I am still quite busy due to the fact I changed job this week, but I decided to share some of my Python material to manipulate low-level flux reversal data captured with e.g. KryoFlux.
In fact, I had written a raw stream converter for KryoFlux, that I will include in CBM Flux Studio, and I had to somehow test that it was working correctly. As I haven’t coded a g64 converter yet, and probably won’t have time to do so for a while still, I decided to put together a Jupyter Notebook to do the conversion and provide me with some feedback relatively quickly and effortlessly.
I also decided to show how to decode what KryoFlux refers to as a Duplicator Info (DI) sector, usually found on track 36 of original Commodore 64 disks. Specifically, I put together a Notebook to quickly align to an FM sector and decode its contents. In fact, DI sectors are often written using FM encoding.
From the above screenshot you can easily spot the strings “508-040A” and “C64 WONDERMAT NORMAL” within the DI block of California Games.
Could “C64 Wondermat Normal” be the original name of what we now refer to as “Vorpal later”? It’s possible that Wondermat refers to the disk mastering script, but I’d be looking at feedback from somebody who was involved with its development back in the day, before settling the case.

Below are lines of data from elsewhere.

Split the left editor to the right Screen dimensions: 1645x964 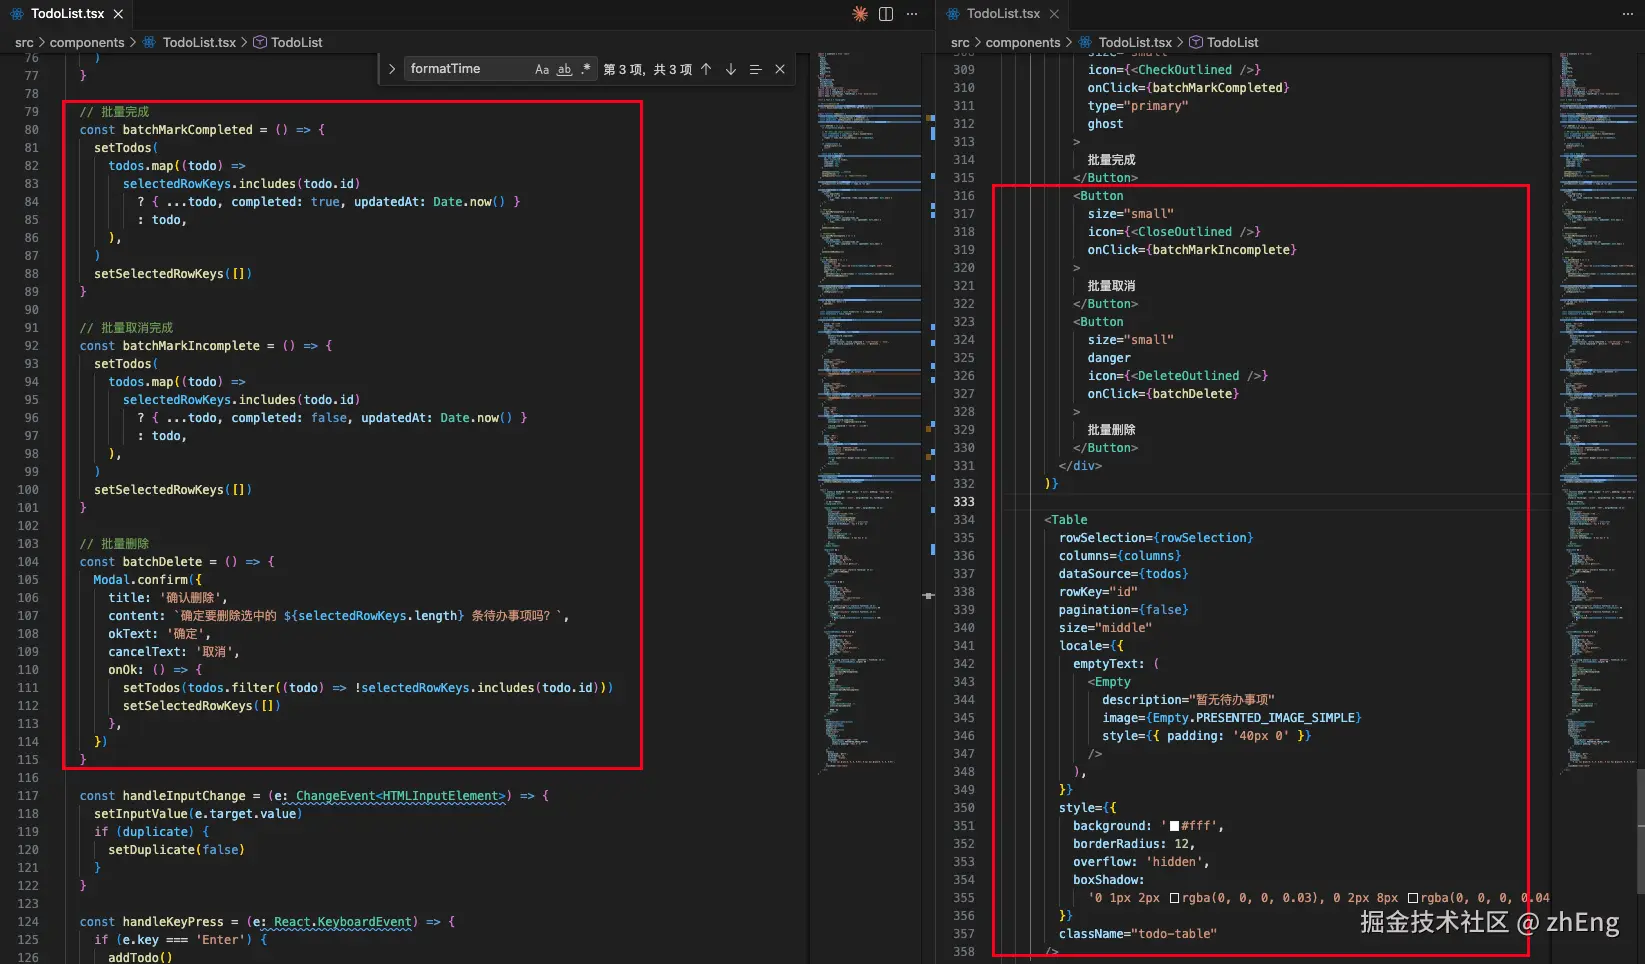pos(886,14)
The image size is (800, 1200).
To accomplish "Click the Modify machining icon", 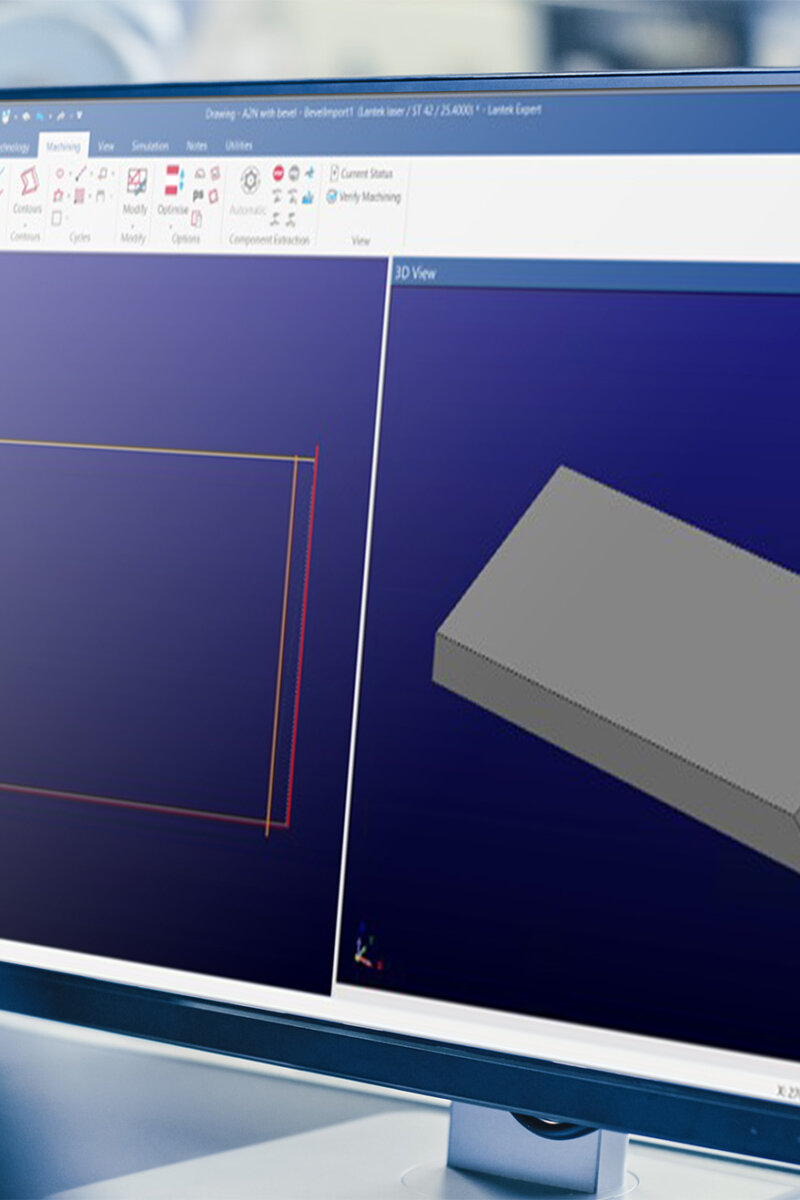I will click(x=136, y=181).
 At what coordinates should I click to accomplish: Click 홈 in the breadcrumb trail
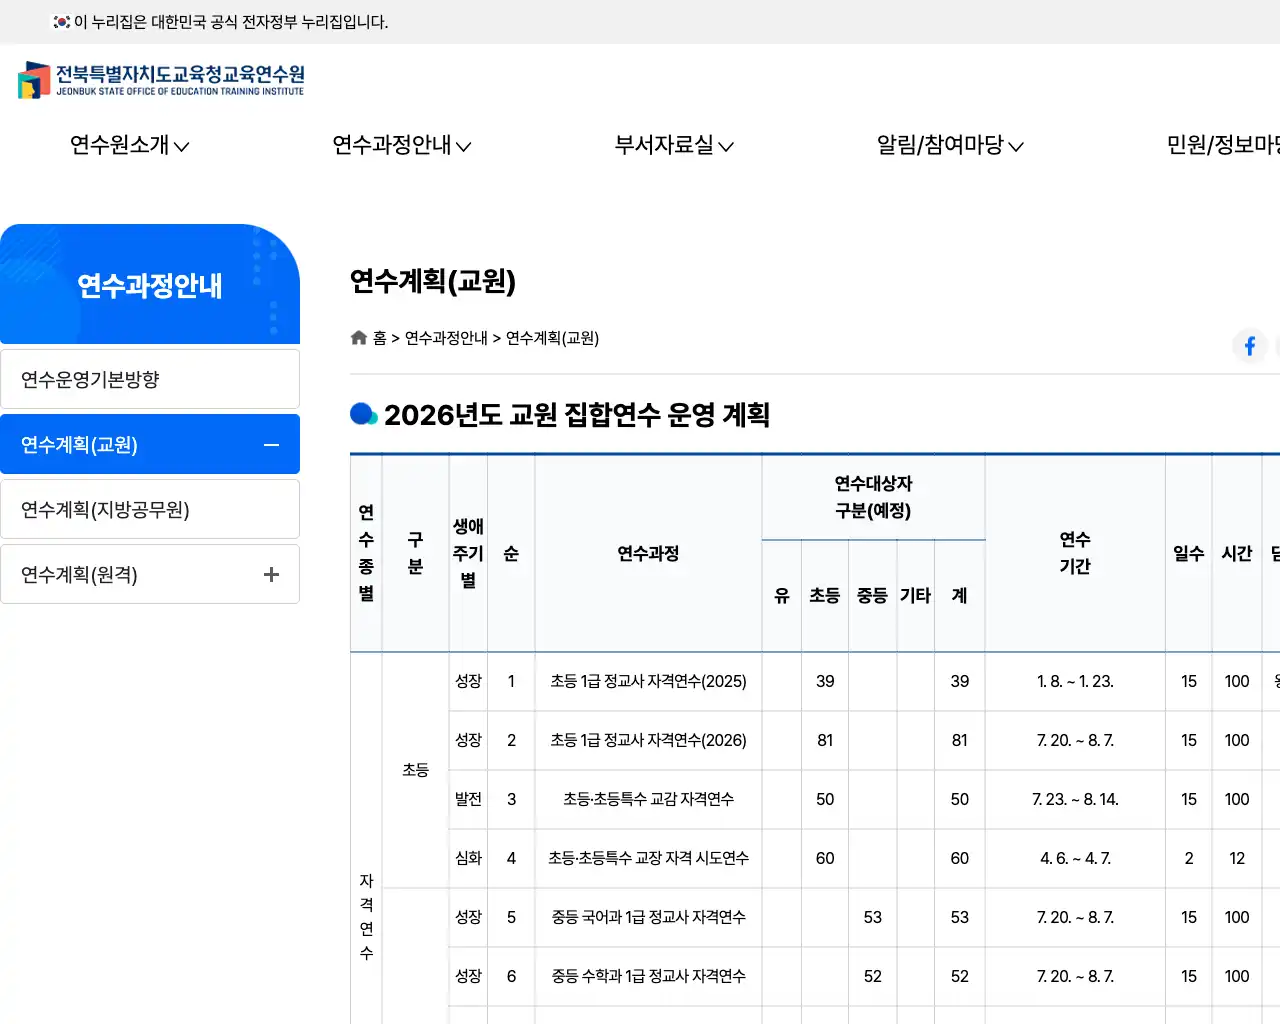(382, 338)
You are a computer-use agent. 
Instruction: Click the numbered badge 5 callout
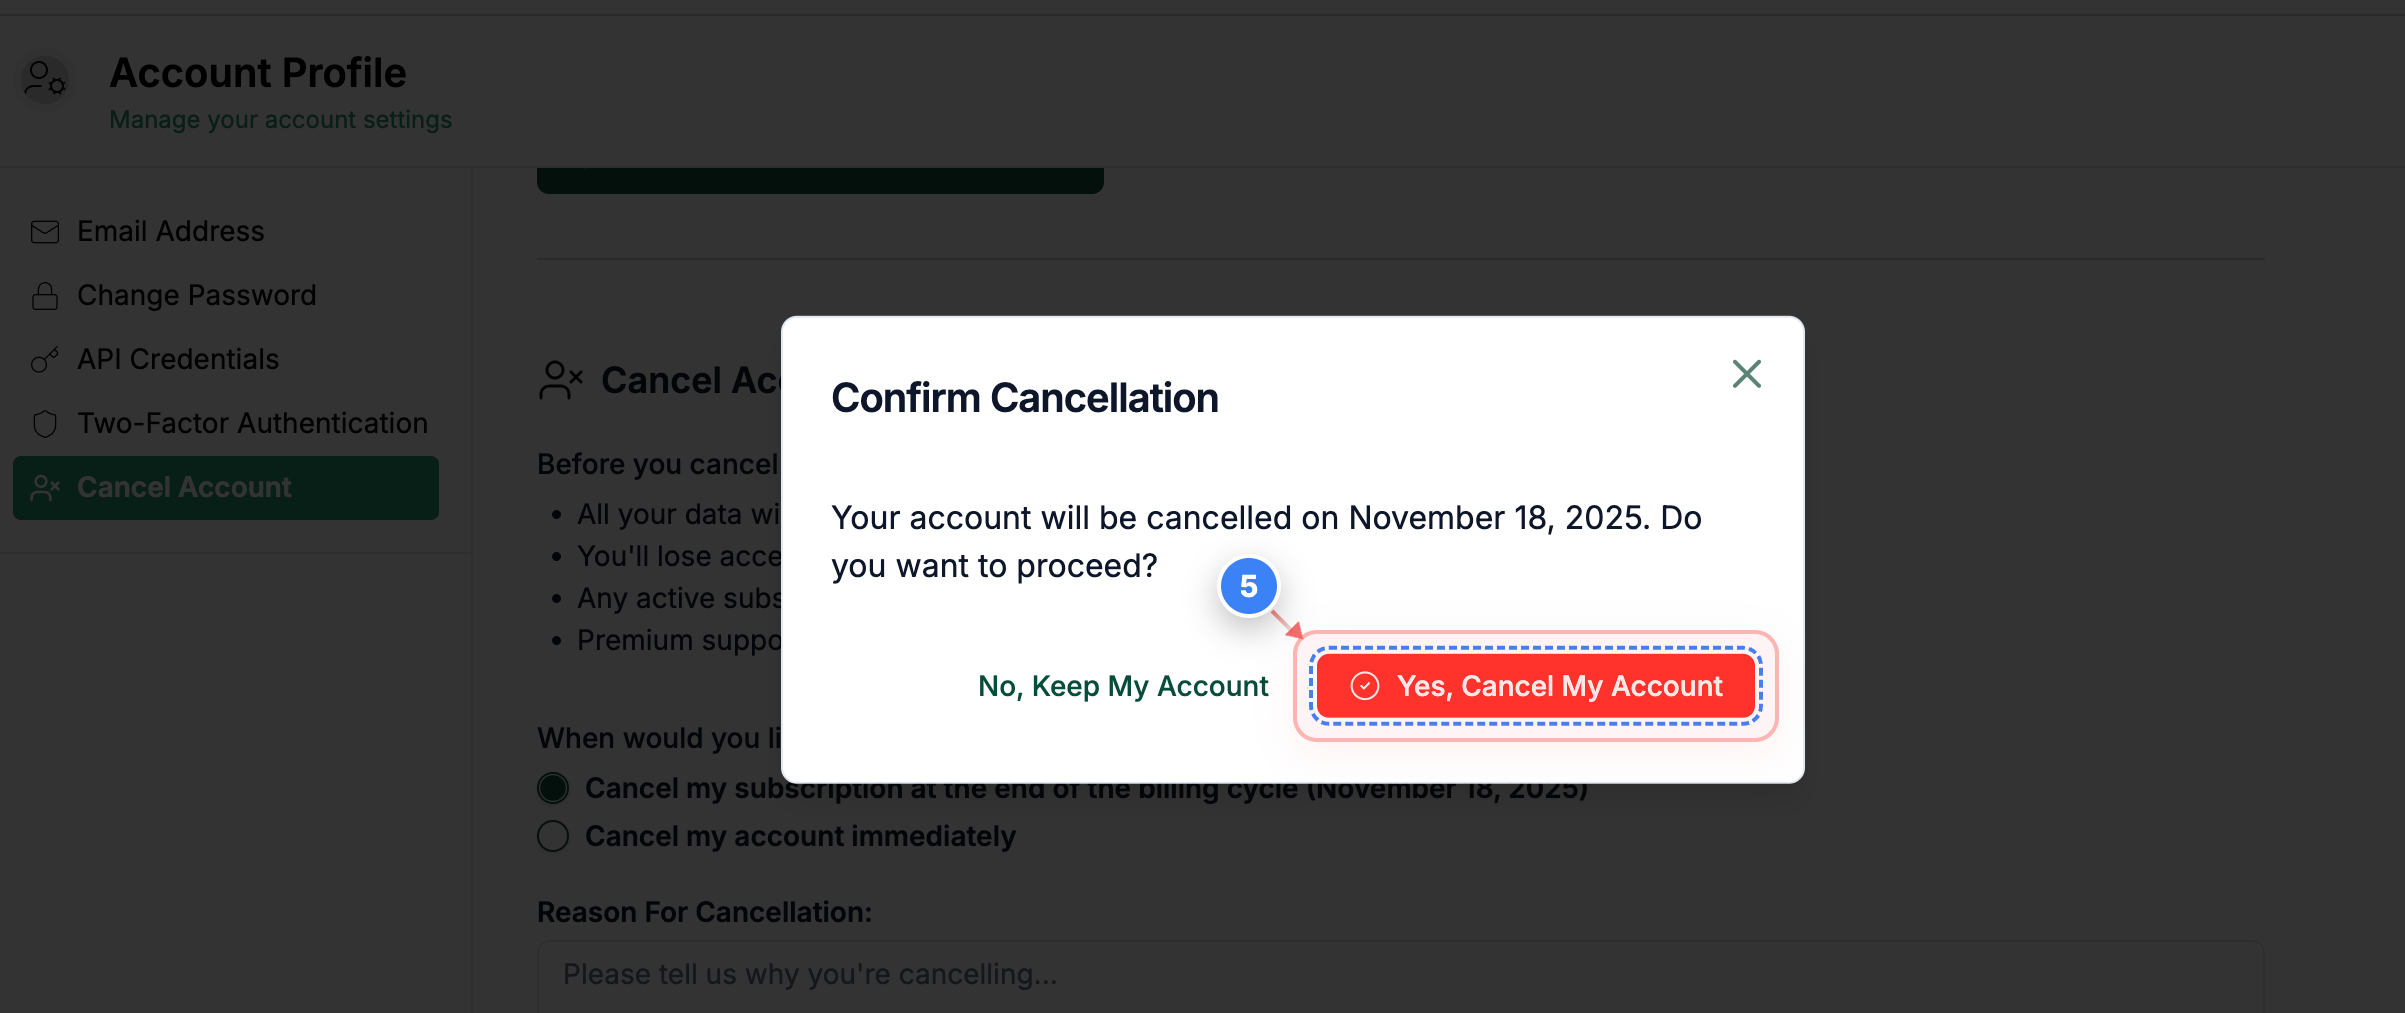pyautogui.click(x=1249, y=588)
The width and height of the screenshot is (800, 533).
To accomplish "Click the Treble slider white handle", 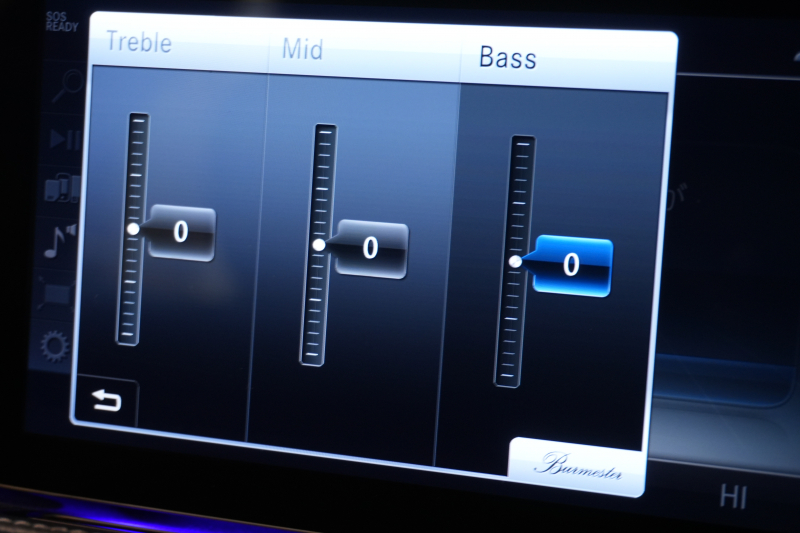I will 133,229.
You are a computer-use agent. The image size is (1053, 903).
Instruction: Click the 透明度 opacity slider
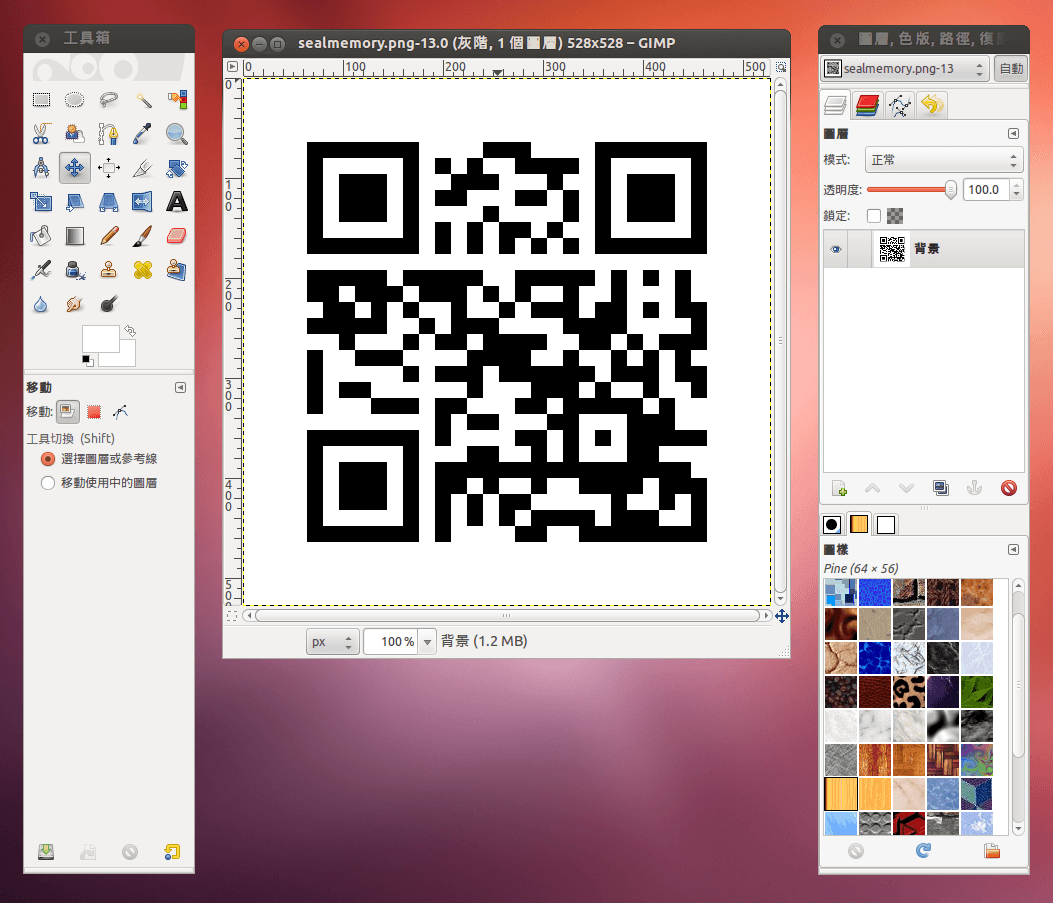[910, 189]
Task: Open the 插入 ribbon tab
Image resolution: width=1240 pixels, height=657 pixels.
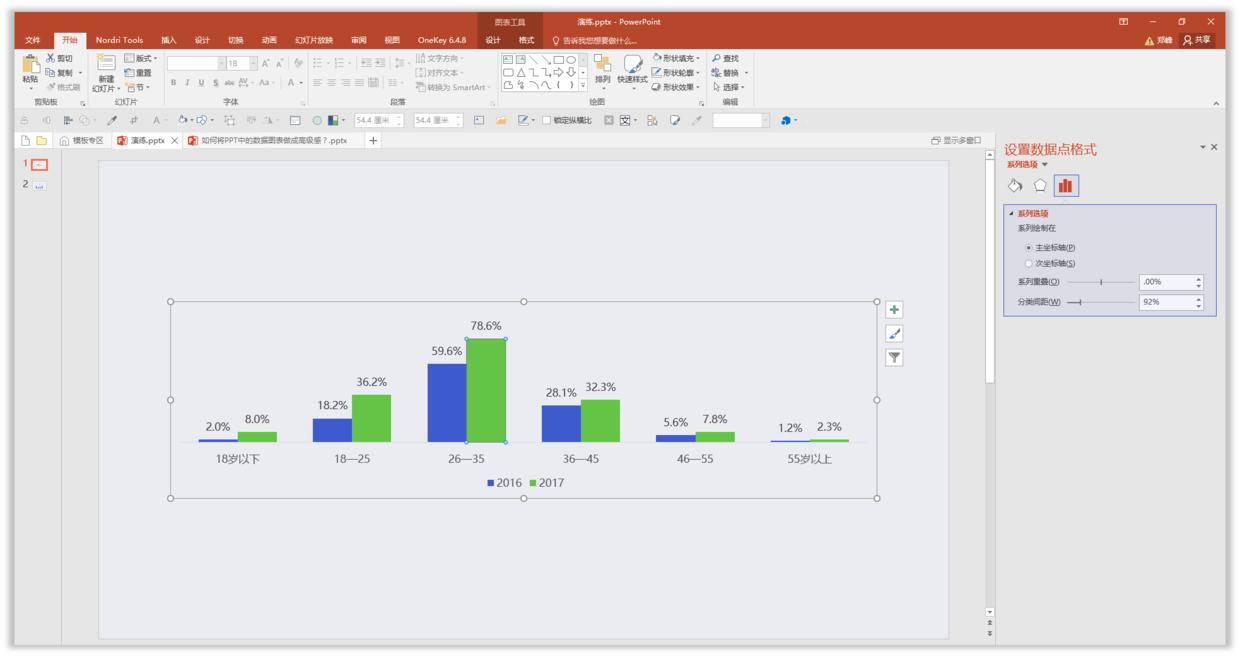Action: point(169,40)
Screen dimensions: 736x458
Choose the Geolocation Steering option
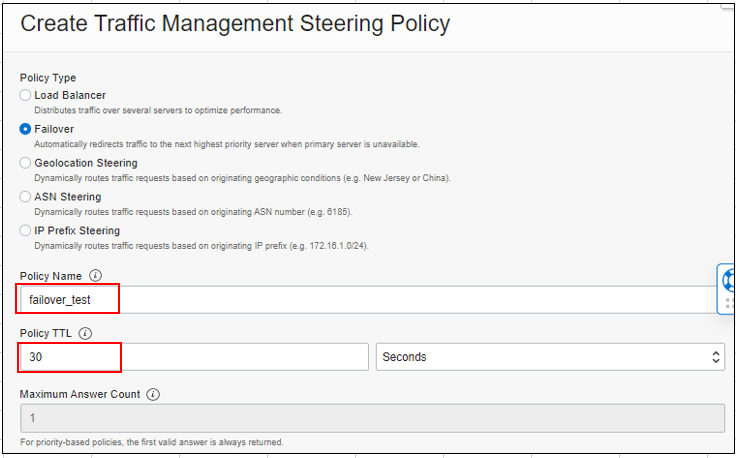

BTW, I am aware of Chuck Summerville’s interview contending that California Games used the Vorpal Loader. However, part of what he recalls is inaccurate, so I guess it would be better to search for sources who actually worked at the loader system itself, not just at games using the loader.
To Scott Nelson, the coder of Vorpal Loader: if you are out there, I think that insights and anecdotes on the loader design process would be a great resource to document a historical piece of superb software from an era when means to share engineering techniques and collaboration tools in general were scarce.
It would also be interesting to know whether the background of his father Harry might have encouraged Scott’s interest in computers and coding (source).
Anyway, in the spirit of sharing information and methods, both Jupyter Notebooks are available in the relevant repo on GitHub. Bear in mind these are just for experimenting and quick prototyping.
If you click on either Notebook, GitHub will render a non-interactive version of it. If you are interested in running these Notebooks interactively, perhaps replacing the embedded raw data block with one you decoded from a different title, you can click on either badge included in the README.md file at the root of the repo, where it reads “launch binder”.
Stay tuned for more!